A-Shares Weighting In MSCI Indexes Could Disappoint
*A MSCI Inc. executive has hinted that A-shares’ weighting in its global indexes could be lower than the 20% expected
*The weighting depends on feedback from clients, the head of MSCI’s Asia Pacific index products said. He added that while MSCI would like to see ever greater inclusion of Chinese stocks in its indexes, it depends on the country’s progress in market reforms
(Beijing) — As China awaits index compiler MSCI Inc.’s verdict next week on how much additional weighting mainland A-shares will get in its global indexes, one of the company’s executives has hinted the final outcome could be lower than expected.
MSCI said Wednesday the detailed inclusion plan is still undergoing last minute changes based on investor feedback.
The final weighting of mainland stocks in the indexes could be 20% — but might also be less — pending feedback from MSCI’s clients, Theodore Niggli, head of MSCI’s Asia Pacific index products, said Wednesday at a road show by a joint-venture fund house in Shanghai.
After A-shares won entry to the MSCI indexes in June, the index compiler proposed in September to lift a cap on free-float-adjusted market value of A-shares to 20% from 5%, which it will implement in two stages this year, according to a company statement. MSCI is also looking to make equities listed on the tech-heavy ChiNext board eligible for inclusion starting this year, and mid-cap stocks starting 2020. It will announce its final decision on or before Thursday.
Given the size and importance of China markets, Niggli pointed out that MSCI and its clients have “no interest in having a very small increase in the next 10 years in China,” and would prefer “bigger jumps” in the next phase.
However, the decision will hinge on China’s progress in market reforms, he added.
Lengthy share suspensions, weak corporate governance, and the short-selling mechanism remain risk factors that Niggli said MSCI will need to assess. He added that global investors can compromise on certain things for emerging markets, but their definition on market accessibility does change as time goes on.
The pace of A-shares inclusion into global major indexes, or the opening-up of China’s finance sector in general, has stepped up in the past few years amid a national campaign to give mainland shares more weight in global indexes.

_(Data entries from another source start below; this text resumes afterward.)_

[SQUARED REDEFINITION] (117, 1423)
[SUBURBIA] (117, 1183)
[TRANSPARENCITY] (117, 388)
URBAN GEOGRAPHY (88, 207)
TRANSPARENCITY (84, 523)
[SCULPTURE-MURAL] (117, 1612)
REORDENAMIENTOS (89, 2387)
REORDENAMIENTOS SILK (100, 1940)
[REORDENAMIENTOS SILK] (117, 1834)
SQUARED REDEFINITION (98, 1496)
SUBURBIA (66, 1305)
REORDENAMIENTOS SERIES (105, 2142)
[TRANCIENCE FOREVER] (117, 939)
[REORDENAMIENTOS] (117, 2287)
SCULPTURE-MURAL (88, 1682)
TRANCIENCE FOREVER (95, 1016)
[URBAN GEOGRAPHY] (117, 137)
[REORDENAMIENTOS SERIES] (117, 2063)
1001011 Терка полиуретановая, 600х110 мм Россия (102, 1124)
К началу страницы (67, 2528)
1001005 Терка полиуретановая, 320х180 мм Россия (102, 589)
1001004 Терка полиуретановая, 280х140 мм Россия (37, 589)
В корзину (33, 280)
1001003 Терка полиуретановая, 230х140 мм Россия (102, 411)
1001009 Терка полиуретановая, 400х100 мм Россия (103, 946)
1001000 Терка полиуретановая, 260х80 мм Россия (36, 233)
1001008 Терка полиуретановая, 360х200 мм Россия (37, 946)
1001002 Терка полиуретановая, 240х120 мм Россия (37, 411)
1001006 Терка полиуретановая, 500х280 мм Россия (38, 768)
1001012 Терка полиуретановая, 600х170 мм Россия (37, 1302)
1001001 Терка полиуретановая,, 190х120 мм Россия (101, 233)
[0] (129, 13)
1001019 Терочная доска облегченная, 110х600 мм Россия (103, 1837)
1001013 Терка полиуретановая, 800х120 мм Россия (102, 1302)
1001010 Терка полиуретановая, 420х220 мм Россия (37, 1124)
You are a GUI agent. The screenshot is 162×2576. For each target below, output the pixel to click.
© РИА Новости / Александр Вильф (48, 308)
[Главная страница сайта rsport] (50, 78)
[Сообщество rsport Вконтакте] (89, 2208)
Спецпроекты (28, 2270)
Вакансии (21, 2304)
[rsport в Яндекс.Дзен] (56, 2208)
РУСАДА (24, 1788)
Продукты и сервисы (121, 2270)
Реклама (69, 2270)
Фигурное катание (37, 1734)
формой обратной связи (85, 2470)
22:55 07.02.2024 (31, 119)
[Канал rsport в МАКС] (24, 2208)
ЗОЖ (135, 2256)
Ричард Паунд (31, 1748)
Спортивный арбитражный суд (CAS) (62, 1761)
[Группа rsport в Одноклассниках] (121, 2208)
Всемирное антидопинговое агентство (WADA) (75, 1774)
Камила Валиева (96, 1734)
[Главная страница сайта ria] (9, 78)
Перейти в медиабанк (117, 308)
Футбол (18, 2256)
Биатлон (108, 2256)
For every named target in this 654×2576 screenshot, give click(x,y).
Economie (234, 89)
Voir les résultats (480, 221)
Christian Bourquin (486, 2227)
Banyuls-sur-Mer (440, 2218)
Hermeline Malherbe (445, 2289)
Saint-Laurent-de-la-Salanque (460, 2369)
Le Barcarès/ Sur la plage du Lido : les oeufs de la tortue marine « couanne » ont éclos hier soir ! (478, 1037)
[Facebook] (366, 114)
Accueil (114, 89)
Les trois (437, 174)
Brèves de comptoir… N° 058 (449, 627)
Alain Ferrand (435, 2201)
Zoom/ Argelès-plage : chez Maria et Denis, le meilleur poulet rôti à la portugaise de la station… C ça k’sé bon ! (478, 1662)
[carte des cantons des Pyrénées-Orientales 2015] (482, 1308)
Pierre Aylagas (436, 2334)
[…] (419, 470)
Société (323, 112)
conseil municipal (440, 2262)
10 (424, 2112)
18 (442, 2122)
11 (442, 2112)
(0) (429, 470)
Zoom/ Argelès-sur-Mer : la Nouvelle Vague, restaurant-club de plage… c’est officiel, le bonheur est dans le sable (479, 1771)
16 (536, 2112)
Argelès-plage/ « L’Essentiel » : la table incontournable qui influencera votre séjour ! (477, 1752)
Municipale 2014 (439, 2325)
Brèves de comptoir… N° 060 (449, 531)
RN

FTSE Russell International Ltd. was the second major index compiler to announce it would include yuan-denominated shares in its benchmark indexes. In September, it said it would add a batch of Chinese A-shares to its FTSE Emerging Index in June, with plans to eventually raise the weighting to 25%. The weighting will likely be lifted further to 50%, CEO Mark Makepeace said in an previous interview with Caixin.
In terms of market impact, an proposed weighting increase to 20% will make China A-shares a more important asset in the portfolio of global managers, and lead to a growth of nearly $68 billion in new capital inflows into the China market, according to an estimate by brokerage China Securities Co. Ltd.
China’s A-shares have a market capitalization of 54.8 trillion yuan ($8.15 trillion), so the estimated capital inflows would account for less than 1% of the total.